[RECORDS SUPPLIED start]

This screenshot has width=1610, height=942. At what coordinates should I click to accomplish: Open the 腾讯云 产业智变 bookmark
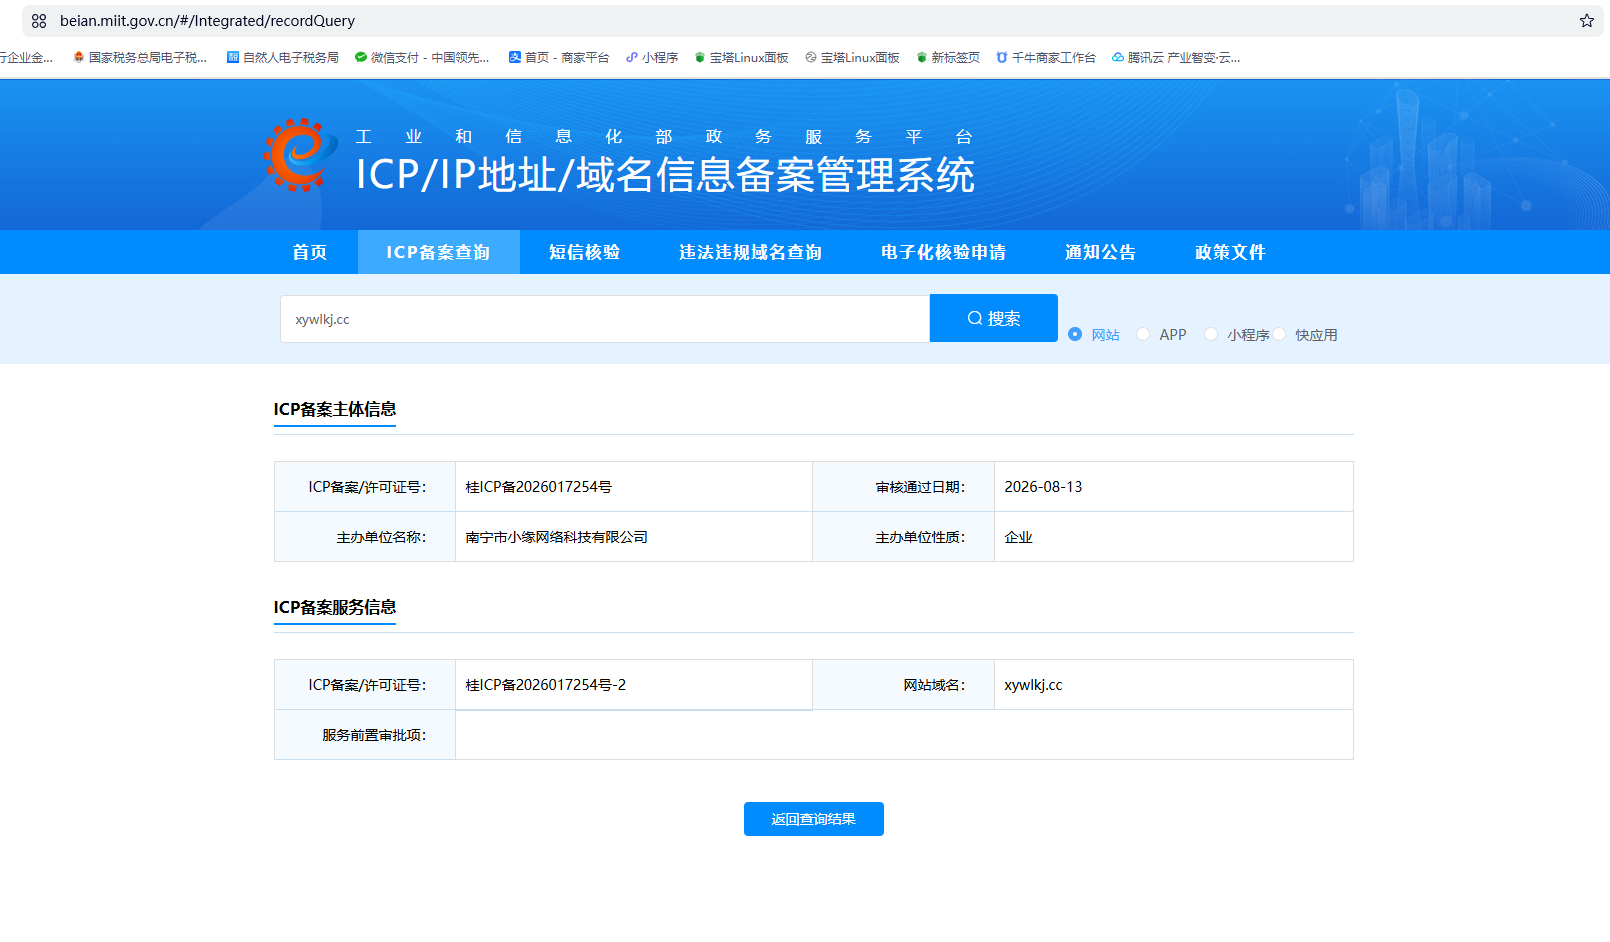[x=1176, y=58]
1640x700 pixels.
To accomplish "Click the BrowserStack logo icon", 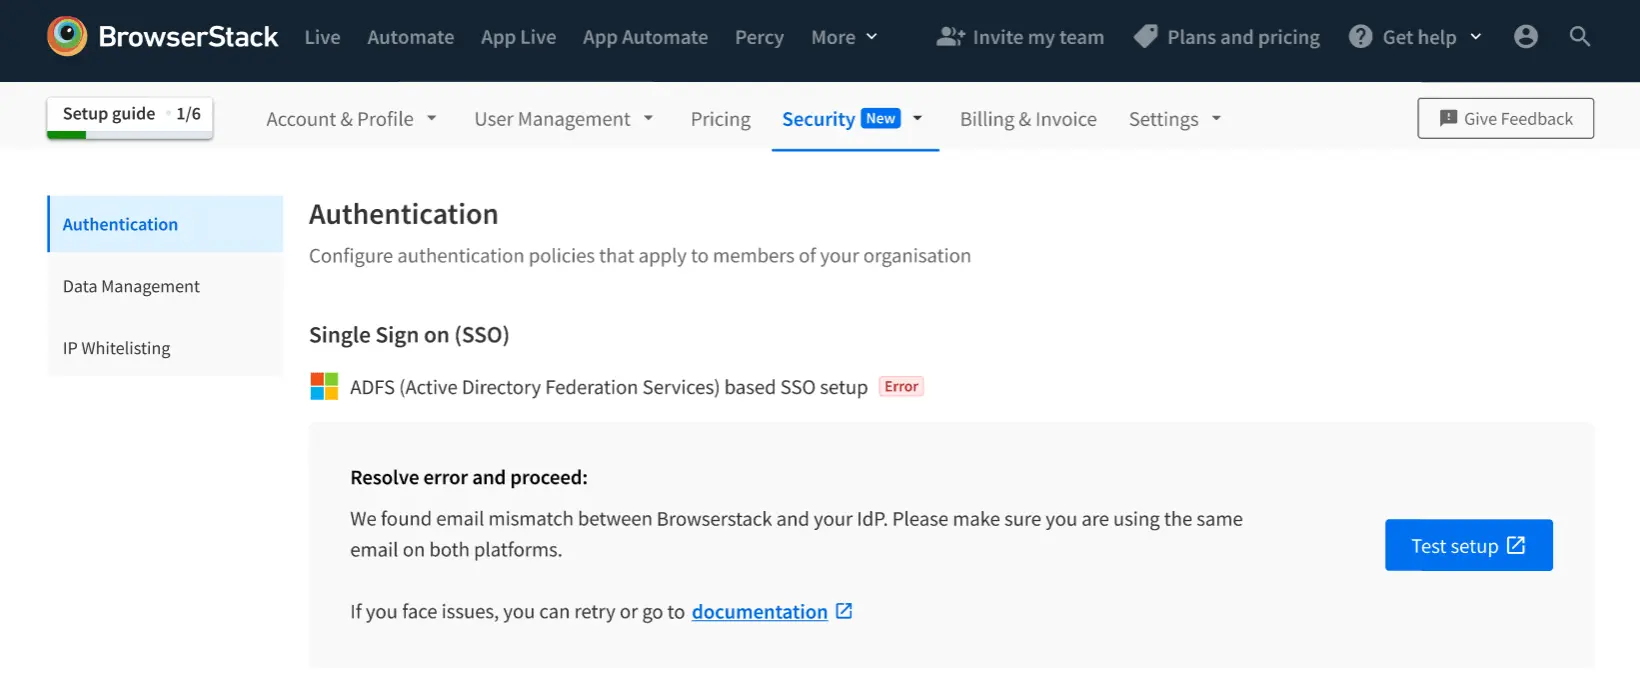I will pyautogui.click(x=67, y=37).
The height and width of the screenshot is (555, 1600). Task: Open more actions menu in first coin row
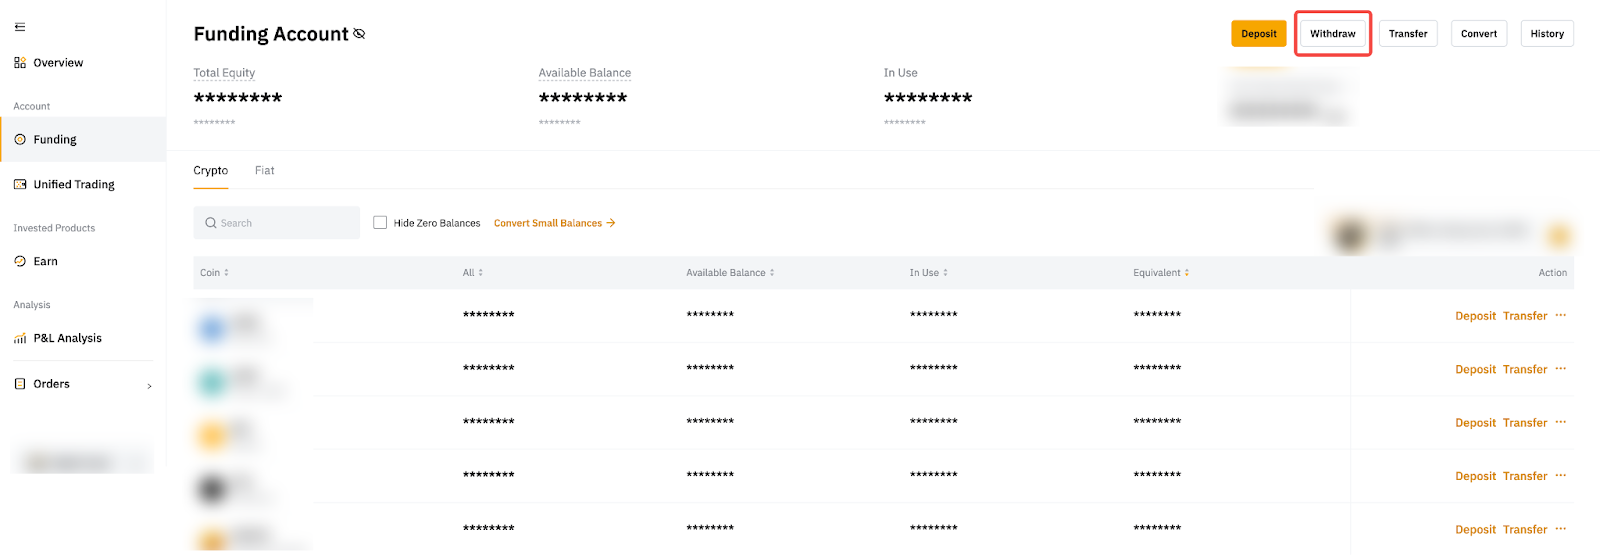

[RECORDS SUPPLIED end]

* **EXERCISE INSTRUCTIONS**
Copy out each line above that contains the word "Open".

* **SOLUTION FOR THIS TASK**
This screenshot has width=1610, height=942. At what coordinates should I click to accomplish: Open the 腾讯云 产业智变 bookmark
The height and width of the screenshot is (555, 1600). Task: Open more actions menu in first coin row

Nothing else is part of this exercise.